Stored data:
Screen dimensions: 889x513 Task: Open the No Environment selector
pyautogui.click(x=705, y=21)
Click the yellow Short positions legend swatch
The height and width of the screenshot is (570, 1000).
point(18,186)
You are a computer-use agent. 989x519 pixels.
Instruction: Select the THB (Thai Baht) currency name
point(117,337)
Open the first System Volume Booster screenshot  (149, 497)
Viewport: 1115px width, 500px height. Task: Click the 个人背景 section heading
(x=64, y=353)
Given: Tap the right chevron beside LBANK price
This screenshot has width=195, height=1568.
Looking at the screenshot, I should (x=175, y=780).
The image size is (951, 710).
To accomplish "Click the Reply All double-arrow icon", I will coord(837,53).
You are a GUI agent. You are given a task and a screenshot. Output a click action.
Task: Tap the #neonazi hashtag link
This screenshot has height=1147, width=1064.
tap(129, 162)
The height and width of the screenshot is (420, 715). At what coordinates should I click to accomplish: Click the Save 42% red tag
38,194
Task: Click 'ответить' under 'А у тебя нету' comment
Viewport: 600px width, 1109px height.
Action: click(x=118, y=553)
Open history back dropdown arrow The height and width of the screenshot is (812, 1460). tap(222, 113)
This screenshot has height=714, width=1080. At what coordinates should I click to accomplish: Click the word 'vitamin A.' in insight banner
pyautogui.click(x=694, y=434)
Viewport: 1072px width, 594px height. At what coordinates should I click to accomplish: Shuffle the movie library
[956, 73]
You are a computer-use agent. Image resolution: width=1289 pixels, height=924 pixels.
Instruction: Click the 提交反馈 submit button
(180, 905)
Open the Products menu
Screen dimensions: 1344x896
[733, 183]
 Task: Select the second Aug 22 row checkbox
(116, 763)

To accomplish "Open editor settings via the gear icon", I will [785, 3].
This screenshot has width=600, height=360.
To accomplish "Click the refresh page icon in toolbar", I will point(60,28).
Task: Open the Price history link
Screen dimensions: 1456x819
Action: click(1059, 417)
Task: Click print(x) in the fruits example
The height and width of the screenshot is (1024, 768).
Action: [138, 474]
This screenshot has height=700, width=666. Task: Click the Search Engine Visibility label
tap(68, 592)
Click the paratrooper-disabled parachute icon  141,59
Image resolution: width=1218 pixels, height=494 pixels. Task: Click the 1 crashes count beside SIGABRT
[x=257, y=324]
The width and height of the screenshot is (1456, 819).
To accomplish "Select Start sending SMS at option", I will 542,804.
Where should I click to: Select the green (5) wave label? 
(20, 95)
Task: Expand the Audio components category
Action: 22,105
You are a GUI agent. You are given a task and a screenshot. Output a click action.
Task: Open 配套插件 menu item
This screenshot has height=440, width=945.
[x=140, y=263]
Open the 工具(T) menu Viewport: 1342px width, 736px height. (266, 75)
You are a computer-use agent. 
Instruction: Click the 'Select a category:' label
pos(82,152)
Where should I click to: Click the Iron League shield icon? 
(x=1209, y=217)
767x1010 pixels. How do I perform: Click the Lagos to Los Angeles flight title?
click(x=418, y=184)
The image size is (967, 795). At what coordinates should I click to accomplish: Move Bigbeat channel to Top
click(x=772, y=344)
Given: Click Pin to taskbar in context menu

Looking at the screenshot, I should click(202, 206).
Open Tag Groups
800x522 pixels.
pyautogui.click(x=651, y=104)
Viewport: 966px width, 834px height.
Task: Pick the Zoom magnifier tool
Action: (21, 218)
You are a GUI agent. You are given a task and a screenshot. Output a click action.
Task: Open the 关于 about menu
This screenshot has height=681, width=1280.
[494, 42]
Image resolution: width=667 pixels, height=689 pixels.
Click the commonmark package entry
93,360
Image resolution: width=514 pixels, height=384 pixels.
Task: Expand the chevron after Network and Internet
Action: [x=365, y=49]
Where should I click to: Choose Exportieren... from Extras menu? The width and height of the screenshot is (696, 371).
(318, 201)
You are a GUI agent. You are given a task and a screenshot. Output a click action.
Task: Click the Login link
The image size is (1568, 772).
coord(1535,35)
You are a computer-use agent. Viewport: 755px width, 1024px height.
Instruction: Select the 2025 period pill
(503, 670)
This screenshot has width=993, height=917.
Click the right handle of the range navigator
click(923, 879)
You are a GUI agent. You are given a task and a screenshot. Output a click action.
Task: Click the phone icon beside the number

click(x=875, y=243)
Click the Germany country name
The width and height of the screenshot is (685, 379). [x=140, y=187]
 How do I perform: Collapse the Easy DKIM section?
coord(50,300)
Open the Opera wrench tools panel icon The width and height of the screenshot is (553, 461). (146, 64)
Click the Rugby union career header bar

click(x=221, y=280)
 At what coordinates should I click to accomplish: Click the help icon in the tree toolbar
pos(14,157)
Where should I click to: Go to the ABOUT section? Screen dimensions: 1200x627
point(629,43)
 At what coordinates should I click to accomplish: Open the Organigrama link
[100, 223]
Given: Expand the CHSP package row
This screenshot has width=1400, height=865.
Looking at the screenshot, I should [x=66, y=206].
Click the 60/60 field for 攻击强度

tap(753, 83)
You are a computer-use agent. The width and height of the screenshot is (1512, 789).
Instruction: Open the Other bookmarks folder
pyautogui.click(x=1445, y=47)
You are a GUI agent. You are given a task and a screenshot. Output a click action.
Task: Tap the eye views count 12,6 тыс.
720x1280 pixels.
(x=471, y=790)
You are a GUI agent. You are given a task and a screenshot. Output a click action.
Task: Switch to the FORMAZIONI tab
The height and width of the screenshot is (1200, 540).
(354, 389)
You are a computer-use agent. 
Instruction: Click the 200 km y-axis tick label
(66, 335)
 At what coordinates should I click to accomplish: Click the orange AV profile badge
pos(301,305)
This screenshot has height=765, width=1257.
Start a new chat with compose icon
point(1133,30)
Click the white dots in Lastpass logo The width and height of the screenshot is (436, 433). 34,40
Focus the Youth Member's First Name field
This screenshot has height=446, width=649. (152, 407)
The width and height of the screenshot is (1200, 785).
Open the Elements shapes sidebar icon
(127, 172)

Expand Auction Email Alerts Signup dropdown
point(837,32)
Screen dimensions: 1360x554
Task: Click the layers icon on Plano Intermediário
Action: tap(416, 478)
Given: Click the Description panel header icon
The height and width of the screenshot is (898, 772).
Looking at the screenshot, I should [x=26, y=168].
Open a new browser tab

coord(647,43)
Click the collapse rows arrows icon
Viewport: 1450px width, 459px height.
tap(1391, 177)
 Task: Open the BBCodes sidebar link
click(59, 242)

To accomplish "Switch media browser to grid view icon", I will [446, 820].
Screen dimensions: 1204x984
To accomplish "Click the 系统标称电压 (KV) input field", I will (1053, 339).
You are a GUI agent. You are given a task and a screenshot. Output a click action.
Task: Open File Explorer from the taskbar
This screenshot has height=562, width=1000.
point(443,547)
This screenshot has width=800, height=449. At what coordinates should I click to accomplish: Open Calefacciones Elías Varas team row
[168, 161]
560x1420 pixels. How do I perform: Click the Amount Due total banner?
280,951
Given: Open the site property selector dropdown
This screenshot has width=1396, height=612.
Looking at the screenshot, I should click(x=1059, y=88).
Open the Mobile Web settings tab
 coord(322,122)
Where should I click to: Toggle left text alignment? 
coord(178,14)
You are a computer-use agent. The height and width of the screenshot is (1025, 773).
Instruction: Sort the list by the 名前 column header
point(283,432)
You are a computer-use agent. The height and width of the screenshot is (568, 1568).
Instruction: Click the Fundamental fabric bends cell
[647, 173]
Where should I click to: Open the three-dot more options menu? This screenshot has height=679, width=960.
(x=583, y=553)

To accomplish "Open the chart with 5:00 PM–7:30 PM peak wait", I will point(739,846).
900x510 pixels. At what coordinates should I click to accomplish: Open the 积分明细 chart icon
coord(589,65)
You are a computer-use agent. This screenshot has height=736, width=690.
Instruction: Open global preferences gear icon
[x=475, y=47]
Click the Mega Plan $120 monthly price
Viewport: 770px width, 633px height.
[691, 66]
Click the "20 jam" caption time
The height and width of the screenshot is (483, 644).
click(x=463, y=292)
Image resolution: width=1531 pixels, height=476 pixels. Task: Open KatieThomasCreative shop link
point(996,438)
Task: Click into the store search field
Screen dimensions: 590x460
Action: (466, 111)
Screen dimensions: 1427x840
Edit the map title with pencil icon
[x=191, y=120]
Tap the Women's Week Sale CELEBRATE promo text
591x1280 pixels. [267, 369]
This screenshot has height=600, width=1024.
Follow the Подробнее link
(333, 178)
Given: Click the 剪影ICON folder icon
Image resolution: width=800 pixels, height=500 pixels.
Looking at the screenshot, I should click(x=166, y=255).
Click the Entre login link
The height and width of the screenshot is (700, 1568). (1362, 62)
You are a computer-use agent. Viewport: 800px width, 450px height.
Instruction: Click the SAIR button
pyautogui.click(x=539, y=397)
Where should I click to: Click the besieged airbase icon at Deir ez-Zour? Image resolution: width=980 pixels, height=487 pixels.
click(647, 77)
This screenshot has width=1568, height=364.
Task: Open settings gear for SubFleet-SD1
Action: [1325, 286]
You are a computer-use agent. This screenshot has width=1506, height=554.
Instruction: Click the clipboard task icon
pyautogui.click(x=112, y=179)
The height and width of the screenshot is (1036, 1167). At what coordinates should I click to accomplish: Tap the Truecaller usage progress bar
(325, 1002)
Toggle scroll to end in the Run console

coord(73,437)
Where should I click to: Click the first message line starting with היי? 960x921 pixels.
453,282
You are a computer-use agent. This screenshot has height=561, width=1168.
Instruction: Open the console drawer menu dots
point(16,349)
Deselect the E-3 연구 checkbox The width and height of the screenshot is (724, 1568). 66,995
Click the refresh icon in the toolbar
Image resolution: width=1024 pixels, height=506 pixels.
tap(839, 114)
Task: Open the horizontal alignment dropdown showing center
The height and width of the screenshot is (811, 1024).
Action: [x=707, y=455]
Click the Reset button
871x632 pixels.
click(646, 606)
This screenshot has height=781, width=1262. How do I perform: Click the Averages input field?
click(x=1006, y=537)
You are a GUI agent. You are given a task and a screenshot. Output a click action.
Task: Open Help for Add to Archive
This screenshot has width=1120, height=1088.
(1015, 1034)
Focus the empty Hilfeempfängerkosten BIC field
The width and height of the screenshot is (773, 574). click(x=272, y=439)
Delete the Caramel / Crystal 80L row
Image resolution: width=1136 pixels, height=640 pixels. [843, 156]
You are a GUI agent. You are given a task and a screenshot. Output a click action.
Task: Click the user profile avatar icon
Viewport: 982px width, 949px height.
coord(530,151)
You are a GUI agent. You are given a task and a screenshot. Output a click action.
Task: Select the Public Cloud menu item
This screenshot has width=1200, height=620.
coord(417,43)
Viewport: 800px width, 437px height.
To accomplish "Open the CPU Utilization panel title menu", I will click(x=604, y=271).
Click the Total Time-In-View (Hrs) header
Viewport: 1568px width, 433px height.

*TASK STATEMENT:*
Would you repeat, exactly and with nothing added, every line from the line containing "Viewport: 800px width, 437px height." through the last line of the records above?

*ANSWER TO THIS EXERCISE:*
Viewport: 800px width, 437px height.
To accomplish "Open the CPU Utilization panel title menu", I will click(x=604, y=271).
Click the Total Time-In-View (Hrs) header
Viewport: 1568px width, 433px height.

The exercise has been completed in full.